Instructions for the task —
Only lines containing "size" are wanted from the data below. Copy those lines.

Given records —
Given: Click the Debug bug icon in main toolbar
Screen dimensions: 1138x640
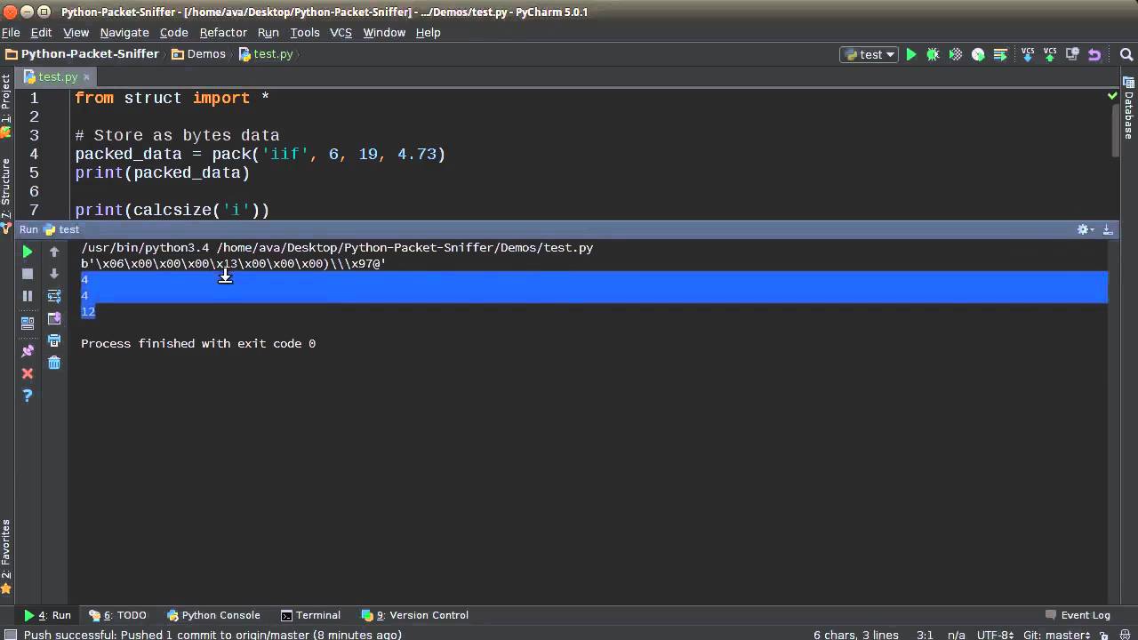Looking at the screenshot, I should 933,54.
==
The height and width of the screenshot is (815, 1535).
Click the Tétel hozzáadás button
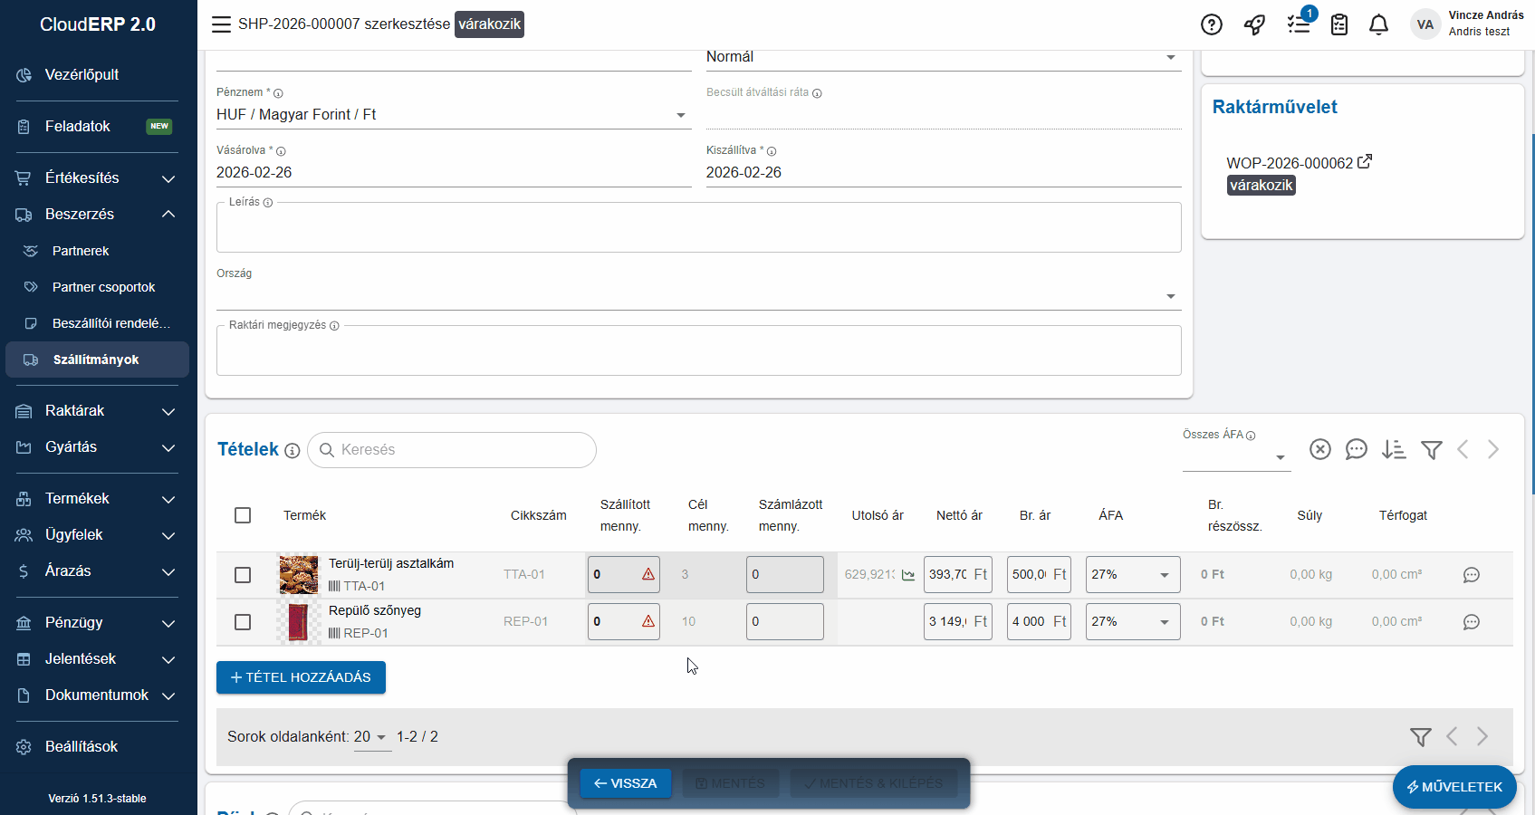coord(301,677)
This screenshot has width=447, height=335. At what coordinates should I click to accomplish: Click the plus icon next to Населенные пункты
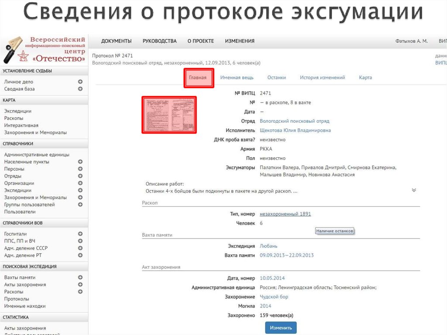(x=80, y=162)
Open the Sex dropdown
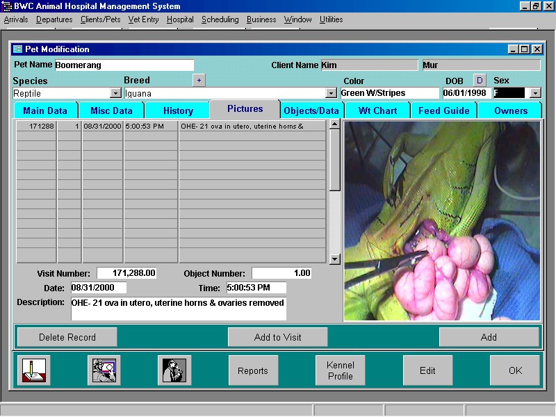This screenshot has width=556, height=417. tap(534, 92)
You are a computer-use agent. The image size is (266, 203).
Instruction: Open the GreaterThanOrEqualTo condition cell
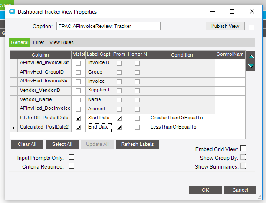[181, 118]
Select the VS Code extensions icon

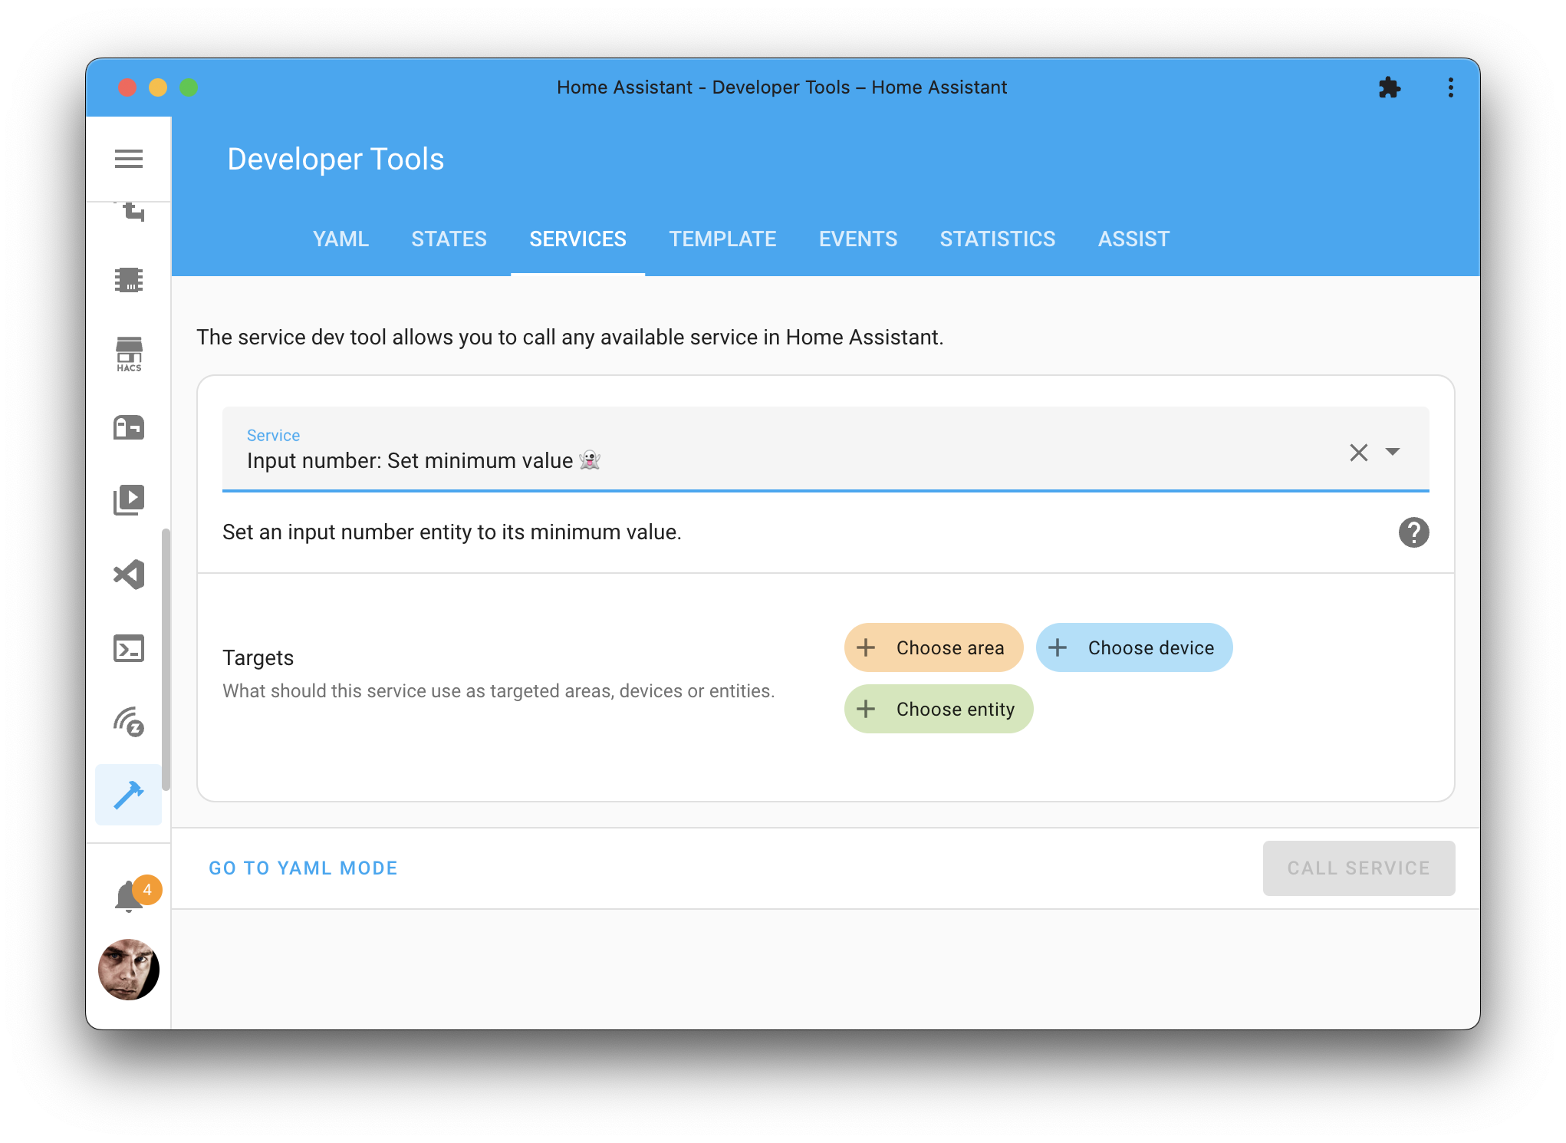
...
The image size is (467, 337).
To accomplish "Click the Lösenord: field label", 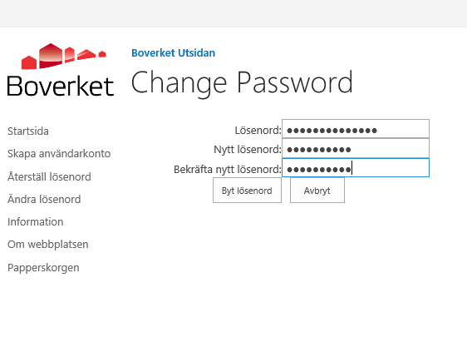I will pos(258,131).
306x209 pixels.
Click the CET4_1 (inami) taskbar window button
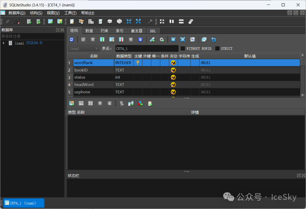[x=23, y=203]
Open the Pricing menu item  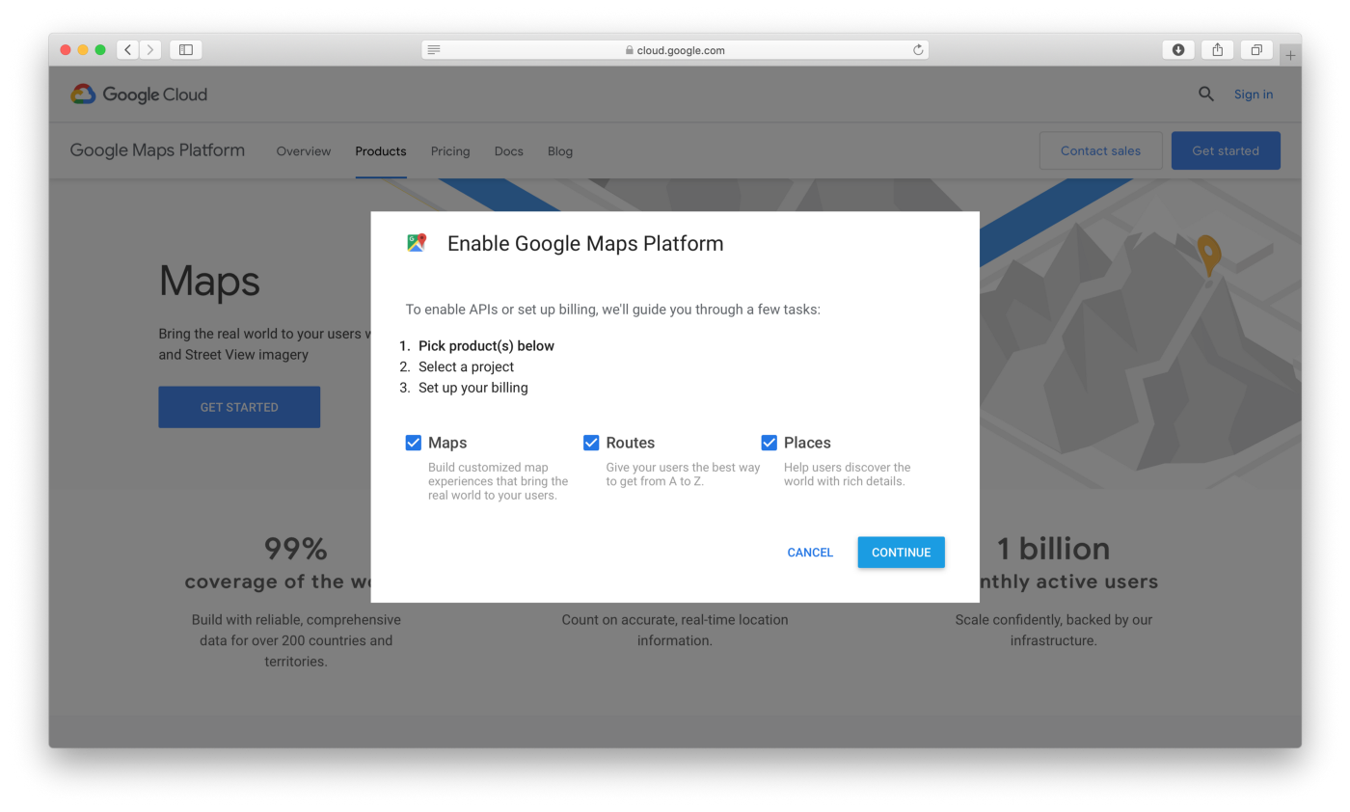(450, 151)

Reply —
You are a computer-use agent. The image size is (266, 203).
The image size is (467, 337).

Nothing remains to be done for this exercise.